TASK TO COMPLETE –
Nothing below is to be printed except the lines between the line holding "Select the Booking Earnings card label" and the line holding "Open the calendar", inclusive, each exactly as it appears.

RECORDED INFORMATION –
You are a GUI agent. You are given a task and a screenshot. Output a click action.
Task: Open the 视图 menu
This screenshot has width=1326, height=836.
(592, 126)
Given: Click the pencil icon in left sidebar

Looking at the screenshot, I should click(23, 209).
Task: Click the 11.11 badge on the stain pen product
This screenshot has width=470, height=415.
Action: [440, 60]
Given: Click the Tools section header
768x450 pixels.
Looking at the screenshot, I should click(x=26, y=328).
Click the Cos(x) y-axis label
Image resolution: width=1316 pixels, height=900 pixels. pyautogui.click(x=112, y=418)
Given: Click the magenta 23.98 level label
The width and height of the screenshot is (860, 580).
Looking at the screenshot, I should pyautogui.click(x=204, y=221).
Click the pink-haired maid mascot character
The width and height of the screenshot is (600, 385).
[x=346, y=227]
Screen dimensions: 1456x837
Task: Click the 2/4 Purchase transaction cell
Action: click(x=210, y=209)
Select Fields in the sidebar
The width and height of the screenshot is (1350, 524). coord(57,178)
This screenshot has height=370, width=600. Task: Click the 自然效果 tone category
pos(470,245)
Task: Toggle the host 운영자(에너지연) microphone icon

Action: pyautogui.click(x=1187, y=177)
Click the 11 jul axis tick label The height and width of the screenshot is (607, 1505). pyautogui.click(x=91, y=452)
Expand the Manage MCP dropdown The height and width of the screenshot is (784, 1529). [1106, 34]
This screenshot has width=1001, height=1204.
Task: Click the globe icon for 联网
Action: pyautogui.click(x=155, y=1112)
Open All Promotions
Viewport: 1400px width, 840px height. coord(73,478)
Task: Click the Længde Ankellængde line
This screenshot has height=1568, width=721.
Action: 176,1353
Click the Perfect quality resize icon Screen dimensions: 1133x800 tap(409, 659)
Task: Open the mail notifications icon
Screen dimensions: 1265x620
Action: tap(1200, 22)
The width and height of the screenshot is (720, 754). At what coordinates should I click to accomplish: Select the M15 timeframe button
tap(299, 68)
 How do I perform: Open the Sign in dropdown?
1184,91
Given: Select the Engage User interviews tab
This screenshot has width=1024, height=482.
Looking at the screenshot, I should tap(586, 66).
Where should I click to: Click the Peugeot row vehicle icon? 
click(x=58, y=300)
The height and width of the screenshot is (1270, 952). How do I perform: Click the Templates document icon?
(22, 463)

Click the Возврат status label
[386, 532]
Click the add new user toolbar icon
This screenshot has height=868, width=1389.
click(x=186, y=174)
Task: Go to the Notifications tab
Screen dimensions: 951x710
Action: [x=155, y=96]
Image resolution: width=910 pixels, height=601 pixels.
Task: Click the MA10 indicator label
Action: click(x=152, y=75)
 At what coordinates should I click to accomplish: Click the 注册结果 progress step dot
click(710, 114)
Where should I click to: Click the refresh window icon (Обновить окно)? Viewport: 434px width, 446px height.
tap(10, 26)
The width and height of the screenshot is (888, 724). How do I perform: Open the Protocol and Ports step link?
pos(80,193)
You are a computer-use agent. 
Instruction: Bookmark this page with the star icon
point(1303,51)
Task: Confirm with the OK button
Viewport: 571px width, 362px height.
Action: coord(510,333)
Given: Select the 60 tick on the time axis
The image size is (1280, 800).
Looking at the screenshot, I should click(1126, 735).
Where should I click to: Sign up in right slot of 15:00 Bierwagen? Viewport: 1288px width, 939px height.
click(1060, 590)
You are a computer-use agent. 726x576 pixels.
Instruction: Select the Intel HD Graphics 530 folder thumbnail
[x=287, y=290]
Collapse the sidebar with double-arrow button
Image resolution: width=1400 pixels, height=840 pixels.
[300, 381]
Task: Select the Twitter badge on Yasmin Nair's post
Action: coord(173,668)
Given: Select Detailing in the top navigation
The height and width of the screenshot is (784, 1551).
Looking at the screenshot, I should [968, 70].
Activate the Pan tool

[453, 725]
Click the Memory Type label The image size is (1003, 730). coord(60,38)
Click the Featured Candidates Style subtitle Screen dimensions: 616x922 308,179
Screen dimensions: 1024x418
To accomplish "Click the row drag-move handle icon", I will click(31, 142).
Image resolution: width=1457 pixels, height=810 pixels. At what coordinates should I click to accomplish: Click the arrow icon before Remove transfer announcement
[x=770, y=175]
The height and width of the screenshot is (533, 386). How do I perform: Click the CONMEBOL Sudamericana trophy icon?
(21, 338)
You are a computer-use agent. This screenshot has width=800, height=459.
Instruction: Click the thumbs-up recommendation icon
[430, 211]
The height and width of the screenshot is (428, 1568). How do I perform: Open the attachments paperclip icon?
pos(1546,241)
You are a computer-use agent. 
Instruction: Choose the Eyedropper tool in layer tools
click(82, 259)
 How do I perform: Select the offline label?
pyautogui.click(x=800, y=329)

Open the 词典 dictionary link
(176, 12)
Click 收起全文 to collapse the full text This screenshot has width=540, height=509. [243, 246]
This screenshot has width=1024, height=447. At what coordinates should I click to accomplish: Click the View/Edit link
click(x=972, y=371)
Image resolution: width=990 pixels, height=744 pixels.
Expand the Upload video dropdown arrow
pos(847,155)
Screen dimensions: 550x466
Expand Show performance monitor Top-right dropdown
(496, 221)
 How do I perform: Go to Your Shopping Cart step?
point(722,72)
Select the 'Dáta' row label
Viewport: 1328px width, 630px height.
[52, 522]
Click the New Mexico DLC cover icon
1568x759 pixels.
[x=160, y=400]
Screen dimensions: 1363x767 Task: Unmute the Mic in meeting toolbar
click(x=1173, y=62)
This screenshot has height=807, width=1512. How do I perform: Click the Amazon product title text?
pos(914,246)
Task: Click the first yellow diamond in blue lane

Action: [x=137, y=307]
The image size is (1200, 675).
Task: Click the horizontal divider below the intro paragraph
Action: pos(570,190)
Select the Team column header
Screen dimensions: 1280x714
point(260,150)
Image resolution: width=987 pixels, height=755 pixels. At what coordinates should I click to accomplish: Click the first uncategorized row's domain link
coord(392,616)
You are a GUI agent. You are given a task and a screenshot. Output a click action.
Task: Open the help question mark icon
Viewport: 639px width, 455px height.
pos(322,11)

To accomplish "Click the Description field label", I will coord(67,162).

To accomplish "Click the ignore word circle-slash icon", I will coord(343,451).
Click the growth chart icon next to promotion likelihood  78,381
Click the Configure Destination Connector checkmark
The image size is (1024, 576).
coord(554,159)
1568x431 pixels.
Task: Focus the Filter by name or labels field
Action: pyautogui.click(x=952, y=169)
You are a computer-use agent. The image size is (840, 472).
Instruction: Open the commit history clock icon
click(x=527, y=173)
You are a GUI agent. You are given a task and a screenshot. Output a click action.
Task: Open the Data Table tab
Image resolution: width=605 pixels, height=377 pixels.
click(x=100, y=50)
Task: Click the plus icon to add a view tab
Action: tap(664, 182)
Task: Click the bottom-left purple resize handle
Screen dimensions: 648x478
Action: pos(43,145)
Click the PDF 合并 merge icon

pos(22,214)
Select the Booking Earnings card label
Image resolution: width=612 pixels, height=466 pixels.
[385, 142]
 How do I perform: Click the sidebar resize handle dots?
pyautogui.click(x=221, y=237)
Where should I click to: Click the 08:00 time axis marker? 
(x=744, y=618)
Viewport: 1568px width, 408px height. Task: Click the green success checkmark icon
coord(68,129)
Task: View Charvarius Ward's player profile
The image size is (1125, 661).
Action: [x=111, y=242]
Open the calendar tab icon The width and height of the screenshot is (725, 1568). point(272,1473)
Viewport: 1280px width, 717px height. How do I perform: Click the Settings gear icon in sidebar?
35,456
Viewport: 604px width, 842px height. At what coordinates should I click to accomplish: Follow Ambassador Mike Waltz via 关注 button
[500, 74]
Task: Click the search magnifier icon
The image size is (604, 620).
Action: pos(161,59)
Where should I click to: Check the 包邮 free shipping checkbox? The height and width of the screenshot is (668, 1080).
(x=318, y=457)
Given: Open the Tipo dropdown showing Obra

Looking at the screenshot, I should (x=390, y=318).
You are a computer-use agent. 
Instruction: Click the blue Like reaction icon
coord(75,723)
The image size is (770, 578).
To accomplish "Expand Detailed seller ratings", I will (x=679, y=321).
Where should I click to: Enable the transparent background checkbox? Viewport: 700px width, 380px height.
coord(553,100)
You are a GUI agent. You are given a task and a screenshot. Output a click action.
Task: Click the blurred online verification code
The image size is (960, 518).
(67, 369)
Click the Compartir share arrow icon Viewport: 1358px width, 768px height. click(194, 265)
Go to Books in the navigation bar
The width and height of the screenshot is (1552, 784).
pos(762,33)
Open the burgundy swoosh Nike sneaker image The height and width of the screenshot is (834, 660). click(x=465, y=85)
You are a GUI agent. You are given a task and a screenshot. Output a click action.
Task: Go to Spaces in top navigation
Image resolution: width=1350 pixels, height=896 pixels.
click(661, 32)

YOUR RESPONSE –
Select the Booking Earnings card label
Image resolution: width=612 pixels, height=466 pixels.
[385, 142]
 How do I perform: Click the sidebar resize handle dots?
pyautogui.click(x=221, y=237)
Where should I click to: Click the 08:00 time axis marker? 
(x=744, y=618)
Viewport: 1568px width, 408px height. Task: Click the green success checkmark icon
coord(68,129)
Task: View Charvarius Ward's player profile
The image size is (1125, 661).
Action: [x=111, y=242]
Open the calendar tab icon The width and height of the screenshot is (725, 1568). point(272,1473)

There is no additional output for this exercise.